#### Problem to work on:
Write out the records below once more, exactly and completely.

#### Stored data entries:

######

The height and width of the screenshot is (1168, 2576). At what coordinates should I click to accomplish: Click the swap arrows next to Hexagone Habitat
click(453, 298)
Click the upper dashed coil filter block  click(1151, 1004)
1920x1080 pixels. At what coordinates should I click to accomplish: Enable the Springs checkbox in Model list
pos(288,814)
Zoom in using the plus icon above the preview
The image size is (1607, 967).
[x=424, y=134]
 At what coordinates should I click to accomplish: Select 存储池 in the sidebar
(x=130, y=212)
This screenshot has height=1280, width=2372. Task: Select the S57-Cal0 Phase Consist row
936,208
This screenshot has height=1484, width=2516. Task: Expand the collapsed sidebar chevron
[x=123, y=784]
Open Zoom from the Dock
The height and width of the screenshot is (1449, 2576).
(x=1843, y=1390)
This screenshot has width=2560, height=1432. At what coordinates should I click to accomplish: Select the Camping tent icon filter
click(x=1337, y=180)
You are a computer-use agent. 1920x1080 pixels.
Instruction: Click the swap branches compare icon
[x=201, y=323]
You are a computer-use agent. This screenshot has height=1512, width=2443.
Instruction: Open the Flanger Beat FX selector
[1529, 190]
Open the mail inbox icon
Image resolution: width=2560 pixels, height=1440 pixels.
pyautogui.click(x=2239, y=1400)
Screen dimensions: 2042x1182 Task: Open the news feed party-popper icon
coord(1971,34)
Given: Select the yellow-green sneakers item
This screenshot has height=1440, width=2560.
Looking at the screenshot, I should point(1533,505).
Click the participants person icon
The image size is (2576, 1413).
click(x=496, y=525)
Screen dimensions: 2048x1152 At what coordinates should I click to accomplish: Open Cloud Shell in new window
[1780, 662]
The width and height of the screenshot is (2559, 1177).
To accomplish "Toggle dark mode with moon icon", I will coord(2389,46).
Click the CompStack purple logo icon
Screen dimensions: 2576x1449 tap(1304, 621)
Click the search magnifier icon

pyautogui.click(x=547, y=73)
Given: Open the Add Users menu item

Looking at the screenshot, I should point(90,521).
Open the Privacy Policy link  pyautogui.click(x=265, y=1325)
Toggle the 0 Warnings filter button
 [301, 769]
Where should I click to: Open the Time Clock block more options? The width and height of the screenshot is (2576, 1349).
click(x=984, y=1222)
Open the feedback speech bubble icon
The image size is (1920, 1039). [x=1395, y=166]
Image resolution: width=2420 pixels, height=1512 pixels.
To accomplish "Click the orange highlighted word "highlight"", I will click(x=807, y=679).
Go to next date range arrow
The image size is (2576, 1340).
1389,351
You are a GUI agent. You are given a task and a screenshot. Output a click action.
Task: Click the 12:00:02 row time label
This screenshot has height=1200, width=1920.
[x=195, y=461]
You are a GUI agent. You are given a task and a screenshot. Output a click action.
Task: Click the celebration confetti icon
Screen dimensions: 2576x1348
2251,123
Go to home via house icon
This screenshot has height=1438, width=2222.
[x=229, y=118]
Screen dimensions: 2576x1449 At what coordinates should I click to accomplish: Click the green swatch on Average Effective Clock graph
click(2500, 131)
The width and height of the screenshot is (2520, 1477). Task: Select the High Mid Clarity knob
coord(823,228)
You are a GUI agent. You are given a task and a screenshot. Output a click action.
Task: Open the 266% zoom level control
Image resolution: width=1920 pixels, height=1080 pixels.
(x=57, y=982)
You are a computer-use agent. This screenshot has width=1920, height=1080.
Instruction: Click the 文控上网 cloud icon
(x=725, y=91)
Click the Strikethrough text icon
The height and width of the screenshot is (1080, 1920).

######

#### Written response:
The height and width of the screenshot is (1168, 2576). At what coordinates should I click to accomplish: Click the swap arrows next to Hexagone Habitat
click(453, 298)
Click the upper dashed coil filter block  click(1151, 1004)
1920x1080 pixels. At what coordinates should I click to accomplish: Enable the Springs checkbox in Model list
pos(288,814)
Zoom in using the plus icon above the preview
The image size is (1607, 967).
[x=424, y=134]
 At what coordinates should I click to accomplish: Select 存储池 in the sidebar
(x=130, y=212)
This screenshot has height=1280, width=2372. Task: Select the S57-Cal0 Phase Consist row
936,208
This screenshot has height=1484, width=2516. Task: Expand the collapsed sidebar chevron
[x=123, y=784]
Open Zoom from the Dock
The height and width of the screenshot is (1449, 2576).
(x=1843, y=1390)
This screenshot has width=2560, height=1432. At what coordinates should I click to accomplish: Select the Camping tent icon filter
click(x=1337, y=180)
You are a computer-use agent. 1920x1080 pixels.
Instruction: Click the swap branches compare icon
[x=201, y=323]
You are a computer-use agent. This screenshot has height=1512, width=2443.
Instruction: Open the Flanger Beat FX selector
[1529, 190]
Open the mail inbox icon
Image resolution: width=2560 pixels, height=1440 pixels.
pyautogui.click(x=2239, y=1400)
Screen dimensions: 2042x1182 Task: Open the news feed party-popper icon
coord(1971,34)
Given: Select the yellow-green sneakers item
This screenshot has height=1440, width=2560.
Looking at the screenshot, I should point(1533,505).
Click the participants person icon
The image size is (2576, 1413).
click(x=496, y=525)
Screen dimensions: 2048x1152 At what coordinates should I click to accomplish: Open Cloud Shell in new window
[1780, 662]
The width and height of the screenshot is (2559, 1177).
To accomplish "Toggle dark mode with moon icon", I will coord(2389,46).
Click the CompStack purple logo icon
Screen dimensions: 2576x1449 tap(1304, 621)
Click the search magnifier icon

pyautogui.click(x=547, y=73)
Given: Open the Add Users menu item

Looking at the screenshot, I should point(90,521).
Open the Privacy Policy link  pyautogui.click(x=265, y=1325)
Toggle the 0 Warnings filter button
 [301, 769]
Where should I click to: Open the Time Clock block more options? The width and height of the screenshot is (2576, 1349).
click(x=984, y=1222)
Open the feedback speech bubble icon
The image size is (1920, 1039). [x=1395, y=166]
Image resolution: width=2420 pixels, height=1512 pixels.
To accomplish "Click the orange highlighted word "highlight"", I will click(x=807, y=679).
Go to next date range arrow
The image size is (2576, 1340).
1389,351
You are a GUI agent. You are given a task and a screenshot. Output a click action.
Task: Click the 12:00:02 row time label
This screenshot has height=1200, width=1920.
[x=195, y=461]
You are a GUI agent. You are given a task and a screenshot. Output a click action.
Task: Click the celebration confetti icon
Screen dimensions: 2576x1348
2251,123
Go to home via house icon
This screenshot has height=1438, width=2222.
[x=229, y=118]
Screen dimensions: 2576x1449 At what coordinates should I click to accomplish: Click the green swatch on Average Effective Clock graph
click(2500, 131)
The width and height of the screenshot is (2520, 1477). Task: Select the High Mid Clarity knob
coord(823,228)
You are a GUI agent. You are given a task and a screenshot. Output a click action.
Task: Open the 266% zoom level control
Image resolution: width=1920 pixels, height=1080 pixels.
(x=57, y=982)
You are a computer-use agent. This screenshot has width=1920, height=1080.
Instruction: Click the 文控上网 cloud icon
(x=725, y=91)
Click the Strikethrough text icon
The height and width of the screenshot is (1080, 1920).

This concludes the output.